Instructions for the task:
This exercise calls for every line of the listing below that contains the word "Given".

* * * * *

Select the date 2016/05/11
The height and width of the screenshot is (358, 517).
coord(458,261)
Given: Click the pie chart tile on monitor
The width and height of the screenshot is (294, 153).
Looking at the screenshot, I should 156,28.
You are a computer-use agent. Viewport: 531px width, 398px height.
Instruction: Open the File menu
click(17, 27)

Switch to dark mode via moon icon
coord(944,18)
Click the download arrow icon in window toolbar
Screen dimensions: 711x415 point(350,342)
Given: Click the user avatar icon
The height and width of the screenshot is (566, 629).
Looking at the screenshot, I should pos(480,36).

* * * * *

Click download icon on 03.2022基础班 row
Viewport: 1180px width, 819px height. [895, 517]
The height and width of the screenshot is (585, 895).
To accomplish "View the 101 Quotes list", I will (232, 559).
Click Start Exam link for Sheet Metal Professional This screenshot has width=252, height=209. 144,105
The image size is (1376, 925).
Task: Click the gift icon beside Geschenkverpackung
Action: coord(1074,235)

* * * * *

Response to the exercise:
Given: Click the pie chart tile on monitor
Given: Click the user avatar icon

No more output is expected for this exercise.